A sensação de quando recebeu a notícia que conseguiria o transplante, segundo Dilson, foi de “parecer que estava no céu”. “Sou O positivo, não é um sangue muito comum. Pela minha altura, tinha que haver adequação de tamanho. Fiquei cinco meses na UTI aguardando um doador. Minha família se dividia, foi muito longo e difícil. Havia a dúvida do que ia acontecer, da aceitação. Foi um período de autoconhecimento também. No dia 11 de março de 2016 apareceu um doador compatível. Lembro de ver vários jalecos branco entrando. Quando há um possível doador, o coração consegue ficar fora do corpo para chegar ao centro de transplante em até quatro horas. O médico da equipe foi até o local onde estava o doador, e fez a cirurgia para ver como estava o coração in loco para poder transplantar. Passei esse dia na espera, e o coração de um homem de 33 anos chegou”, conta Dilson, com 36 anos na época.

Logo após do transplante, Dilson voltou a praticar esportes. Entre eles o triathlon (Foto: arquivo pessoal)

Mesmo poucos meses após a operação, Dilson já retornou para as atividades físicas. “Depois do transplante, há um período de cuidado. Precisava usar várias medicações para aumentar a aceitação do órgão. Até ajustar as medicações, durante três meses, tive uma rejeição do órgão. Mas depois deu tudo certo e voltei a Juiz de Fora para 2016. A vida foi retomada aos poucos, apesar da limitação. Sempre achei a atividade física importante, então me mantive ativo, caminhando. Buscava informações com outros transplantados. E eles faziam exercícios, participavam de competições. O transplante é para fazer você viver normal e não ficar vitimado. Fui aumentando gradualmente o nível de atividade física e sempre querendo mais”, declara o professor.

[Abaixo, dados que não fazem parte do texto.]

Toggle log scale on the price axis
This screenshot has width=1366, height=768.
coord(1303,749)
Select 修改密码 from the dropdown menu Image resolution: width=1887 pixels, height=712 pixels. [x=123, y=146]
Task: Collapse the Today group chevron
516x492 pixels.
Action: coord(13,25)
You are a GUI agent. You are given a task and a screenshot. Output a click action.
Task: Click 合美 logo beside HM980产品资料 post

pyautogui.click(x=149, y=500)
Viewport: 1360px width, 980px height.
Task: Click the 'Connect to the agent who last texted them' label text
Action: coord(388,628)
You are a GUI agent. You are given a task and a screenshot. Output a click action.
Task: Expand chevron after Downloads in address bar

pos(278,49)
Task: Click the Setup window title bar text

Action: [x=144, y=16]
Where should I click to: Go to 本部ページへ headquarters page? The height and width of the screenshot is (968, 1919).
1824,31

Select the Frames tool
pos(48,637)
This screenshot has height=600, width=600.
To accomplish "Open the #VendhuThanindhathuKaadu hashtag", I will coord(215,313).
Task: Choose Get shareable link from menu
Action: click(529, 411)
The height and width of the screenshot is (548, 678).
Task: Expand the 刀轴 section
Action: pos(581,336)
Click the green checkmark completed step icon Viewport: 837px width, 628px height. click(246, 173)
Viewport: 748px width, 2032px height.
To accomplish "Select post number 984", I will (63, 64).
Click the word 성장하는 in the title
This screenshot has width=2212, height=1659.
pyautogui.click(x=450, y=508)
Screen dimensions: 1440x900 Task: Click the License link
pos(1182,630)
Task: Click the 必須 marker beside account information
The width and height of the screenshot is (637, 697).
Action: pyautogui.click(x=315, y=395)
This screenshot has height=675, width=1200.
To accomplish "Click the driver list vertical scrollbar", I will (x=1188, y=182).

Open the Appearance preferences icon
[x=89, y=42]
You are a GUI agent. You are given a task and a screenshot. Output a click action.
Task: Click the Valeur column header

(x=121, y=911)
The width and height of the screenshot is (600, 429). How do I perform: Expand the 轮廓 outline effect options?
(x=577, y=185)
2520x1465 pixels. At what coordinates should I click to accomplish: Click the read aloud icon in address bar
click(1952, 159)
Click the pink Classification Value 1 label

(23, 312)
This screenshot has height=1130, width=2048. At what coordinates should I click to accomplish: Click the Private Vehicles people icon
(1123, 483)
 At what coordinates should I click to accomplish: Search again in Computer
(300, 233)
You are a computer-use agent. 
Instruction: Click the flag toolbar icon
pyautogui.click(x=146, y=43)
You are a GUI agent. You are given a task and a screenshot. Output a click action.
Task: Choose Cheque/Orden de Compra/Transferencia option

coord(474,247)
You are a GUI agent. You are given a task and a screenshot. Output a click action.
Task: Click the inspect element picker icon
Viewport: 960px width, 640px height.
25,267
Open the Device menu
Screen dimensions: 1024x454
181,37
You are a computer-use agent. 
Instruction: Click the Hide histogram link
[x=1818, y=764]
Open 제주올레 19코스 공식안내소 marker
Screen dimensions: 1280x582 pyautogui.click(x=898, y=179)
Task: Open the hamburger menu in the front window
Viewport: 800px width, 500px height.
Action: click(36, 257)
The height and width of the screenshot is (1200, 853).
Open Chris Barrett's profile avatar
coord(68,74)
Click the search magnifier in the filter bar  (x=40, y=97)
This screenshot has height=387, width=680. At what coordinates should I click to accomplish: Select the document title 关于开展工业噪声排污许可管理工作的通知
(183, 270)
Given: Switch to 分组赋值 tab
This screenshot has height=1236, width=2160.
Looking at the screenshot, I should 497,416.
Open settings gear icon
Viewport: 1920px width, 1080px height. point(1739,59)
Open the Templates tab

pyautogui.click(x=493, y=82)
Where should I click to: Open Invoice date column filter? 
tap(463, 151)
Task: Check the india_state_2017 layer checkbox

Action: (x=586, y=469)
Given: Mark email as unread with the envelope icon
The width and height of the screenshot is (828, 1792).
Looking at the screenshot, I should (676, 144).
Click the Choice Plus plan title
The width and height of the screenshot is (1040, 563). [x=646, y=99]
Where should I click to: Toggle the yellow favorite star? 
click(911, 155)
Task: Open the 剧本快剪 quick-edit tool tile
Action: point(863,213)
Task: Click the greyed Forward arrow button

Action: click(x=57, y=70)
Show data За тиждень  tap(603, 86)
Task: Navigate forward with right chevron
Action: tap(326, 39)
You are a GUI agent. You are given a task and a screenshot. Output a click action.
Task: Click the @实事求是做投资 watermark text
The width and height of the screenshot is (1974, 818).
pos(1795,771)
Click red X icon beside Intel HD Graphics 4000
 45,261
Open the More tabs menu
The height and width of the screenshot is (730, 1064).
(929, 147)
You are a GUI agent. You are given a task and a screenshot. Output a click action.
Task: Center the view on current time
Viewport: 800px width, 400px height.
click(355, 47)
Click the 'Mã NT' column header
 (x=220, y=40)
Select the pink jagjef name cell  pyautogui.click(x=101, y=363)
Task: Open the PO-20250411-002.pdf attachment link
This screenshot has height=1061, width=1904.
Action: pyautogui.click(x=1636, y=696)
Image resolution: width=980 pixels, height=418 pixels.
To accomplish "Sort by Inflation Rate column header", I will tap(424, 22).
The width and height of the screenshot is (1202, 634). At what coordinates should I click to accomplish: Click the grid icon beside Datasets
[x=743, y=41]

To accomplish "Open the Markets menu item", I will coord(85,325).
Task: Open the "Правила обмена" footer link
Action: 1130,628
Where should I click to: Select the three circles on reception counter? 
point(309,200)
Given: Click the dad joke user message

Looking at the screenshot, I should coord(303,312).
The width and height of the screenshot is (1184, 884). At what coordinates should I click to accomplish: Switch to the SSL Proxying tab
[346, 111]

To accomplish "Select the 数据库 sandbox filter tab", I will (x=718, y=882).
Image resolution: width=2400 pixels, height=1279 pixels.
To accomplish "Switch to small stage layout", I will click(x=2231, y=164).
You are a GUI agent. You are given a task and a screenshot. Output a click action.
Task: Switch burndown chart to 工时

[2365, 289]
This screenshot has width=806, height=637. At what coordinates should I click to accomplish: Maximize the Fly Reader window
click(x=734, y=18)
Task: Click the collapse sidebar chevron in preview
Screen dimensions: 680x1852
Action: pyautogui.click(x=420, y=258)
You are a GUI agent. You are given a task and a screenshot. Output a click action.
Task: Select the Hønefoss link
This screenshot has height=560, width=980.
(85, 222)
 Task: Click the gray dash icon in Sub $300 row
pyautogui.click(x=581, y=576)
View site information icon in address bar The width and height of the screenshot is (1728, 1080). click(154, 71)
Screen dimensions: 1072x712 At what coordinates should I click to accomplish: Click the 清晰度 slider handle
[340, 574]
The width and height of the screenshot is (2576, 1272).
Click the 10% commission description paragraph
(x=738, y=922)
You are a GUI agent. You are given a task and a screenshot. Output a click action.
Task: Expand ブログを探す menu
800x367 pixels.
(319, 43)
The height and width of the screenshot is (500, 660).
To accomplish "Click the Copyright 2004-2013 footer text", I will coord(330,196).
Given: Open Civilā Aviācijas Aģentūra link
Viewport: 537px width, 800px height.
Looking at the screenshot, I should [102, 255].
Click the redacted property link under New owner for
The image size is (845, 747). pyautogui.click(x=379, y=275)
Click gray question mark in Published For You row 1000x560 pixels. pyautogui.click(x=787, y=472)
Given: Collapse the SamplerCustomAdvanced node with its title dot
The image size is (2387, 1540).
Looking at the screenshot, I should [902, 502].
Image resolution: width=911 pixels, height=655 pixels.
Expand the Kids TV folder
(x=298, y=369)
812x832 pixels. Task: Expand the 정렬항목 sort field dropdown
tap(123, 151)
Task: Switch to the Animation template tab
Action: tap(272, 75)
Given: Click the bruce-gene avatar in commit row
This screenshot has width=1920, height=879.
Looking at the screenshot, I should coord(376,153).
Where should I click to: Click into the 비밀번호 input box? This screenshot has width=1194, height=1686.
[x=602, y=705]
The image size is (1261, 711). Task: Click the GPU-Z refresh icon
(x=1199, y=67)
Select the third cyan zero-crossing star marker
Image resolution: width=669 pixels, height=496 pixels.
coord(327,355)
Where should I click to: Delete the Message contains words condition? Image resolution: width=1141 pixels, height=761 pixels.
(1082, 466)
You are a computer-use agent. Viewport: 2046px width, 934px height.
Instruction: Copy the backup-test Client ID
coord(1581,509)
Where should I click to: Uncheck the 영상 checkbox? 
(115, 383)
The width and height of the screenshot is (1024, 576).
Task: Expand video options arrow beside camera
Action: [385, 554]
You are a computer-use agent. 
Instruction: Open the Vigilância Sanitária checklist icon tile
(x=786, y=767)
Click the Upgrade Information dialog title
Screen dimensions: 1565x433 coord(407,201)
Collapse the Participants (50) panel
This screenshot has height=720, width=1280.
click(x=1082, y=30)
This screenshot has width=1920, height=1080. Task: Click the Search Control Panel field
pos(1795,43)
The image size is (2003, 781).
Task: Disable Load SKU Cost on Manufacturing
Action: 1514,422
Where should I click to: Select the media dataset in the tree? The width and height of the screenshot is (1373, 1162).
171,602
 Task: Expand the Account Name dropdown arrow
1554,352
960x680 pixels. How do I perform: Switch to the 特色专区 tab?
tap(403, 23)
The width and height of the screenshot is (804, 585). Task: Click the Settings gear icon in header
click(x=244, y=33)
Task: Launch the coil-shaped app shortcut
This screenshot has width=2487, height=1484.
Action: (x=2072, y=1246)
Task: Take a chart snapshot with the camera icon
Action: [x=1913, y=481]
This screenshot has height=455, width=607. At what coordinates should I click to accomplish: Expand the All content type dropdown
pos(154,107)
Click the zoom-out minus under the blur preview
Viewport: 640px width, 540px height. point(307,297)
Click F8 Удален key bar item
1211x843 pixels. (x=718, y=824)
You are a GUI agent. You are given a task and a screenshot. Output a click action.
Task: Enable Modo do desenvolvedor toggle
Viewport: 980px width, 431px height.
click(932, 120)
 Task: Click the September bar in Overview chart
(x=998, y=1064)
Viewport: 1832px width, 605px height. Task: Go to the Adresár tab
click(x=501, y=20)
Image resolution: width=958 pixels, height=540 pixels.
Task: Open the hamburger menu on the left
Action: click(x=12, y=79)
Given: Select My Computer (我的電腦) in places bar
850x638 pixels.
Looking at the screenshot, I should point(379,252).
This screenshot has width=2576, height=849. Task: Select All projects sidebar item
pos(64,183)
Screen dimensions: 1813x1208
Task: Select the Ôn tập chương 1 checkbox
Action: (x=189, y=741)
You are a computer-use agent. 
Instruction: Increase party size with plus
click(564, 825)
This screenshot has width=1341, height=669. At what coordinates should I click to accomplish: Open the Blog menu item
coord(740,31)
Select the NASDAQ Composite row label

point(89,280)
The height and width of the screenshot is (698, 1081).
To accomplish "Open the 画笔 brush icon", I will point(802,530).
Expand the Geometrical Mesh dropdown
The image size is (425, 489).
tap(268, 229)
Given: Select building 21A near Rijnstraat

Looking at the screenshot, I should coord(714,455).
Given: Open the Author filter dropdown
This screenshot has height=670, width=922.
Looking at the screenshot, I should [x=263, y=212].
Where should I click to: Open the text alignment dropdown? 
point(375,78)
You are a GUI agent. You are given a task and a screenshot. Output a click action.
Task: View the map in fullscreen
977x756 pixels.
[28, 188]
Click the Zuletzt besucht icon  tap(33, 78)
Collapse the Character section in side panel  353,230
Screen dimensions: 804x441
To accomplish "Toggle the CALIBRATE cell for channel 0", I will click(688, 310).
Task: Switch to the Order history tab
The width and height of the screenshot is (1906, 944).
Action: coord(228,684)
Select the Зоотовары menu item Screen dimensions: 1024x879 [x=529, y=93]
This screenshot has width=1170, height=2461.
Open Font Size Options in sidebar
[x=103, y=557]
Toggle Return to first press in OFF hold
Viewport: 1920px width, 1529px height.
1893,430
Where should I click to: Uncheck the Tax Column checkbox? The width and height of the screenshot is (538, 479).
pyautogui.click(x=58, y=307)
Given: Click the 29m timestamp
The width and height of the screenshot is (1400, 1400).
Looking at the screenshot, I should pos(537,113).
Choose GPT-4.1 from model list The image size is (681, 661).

Para o doutor Paulo, Dilson honra o órgão recebido desde o primeiro minuto até os dias atuais. “Ele faz jus a cada batida desse coração doado, sou testemunha desse mérito e tenho muito orgulho de fazer parte dos inúmeros profissionais que participaram com ele dessa batalha e dessa vitória” declara o médico.

Dilson quer inspirar outras pessoas

Menos de um ano depois do transplante, Dilson voltou a lecionar, desta vez no campus de Juiz de Fora, onde trabalha até hoje e coordena três projetos de extensão sobre basquetebol e formação de treinadores. Voltou, também, com a prática de esportes. “Comecei a pedalar em 2020, e o Mountain Bike passou a ser uma atividade regular na minha vida. Quando a pandemia foi melhorando, jogava basquete com meus amigos. Retornei a nadar também”. Já neste ano, em setembro, Dilson disputou o Jogos Brasileiros de Transplantados, quando se sagrou campeão.

“Me dediquei durante três meses para disputar triathlon contra mais de 80 pessoas transplantadas. Foi por categoria etária, e além do triathlon, disputei natação na prova dos 50 metros peito. Na soma das pontuações, fiquei em primeiro. Mostrei para a minha família e todos que me apoiaram que valeu a pena. Podemos ver de fato que o transplante é restaurador da vida”, se orgulha Dilson, que pretende participar de mais competições nacionais e internacionais.

Dilson também voltou a praticar natação e já participou, inclusive, de competições na modalidade 50 metros peito (Foto: arquivo pessoal)

Para ele, sua principal missão está sendo realizada. “Quero utilizar minha história para ajudar a causa, estimular mais pessoas a saberem sobre a doação de órgãos. Sempre carregando a mensagem de superação. Utilizo minhas redes sociais para isso, pretendo inspirar outras pessoas transplantadas a praticarem os esportes”, busca Dilson.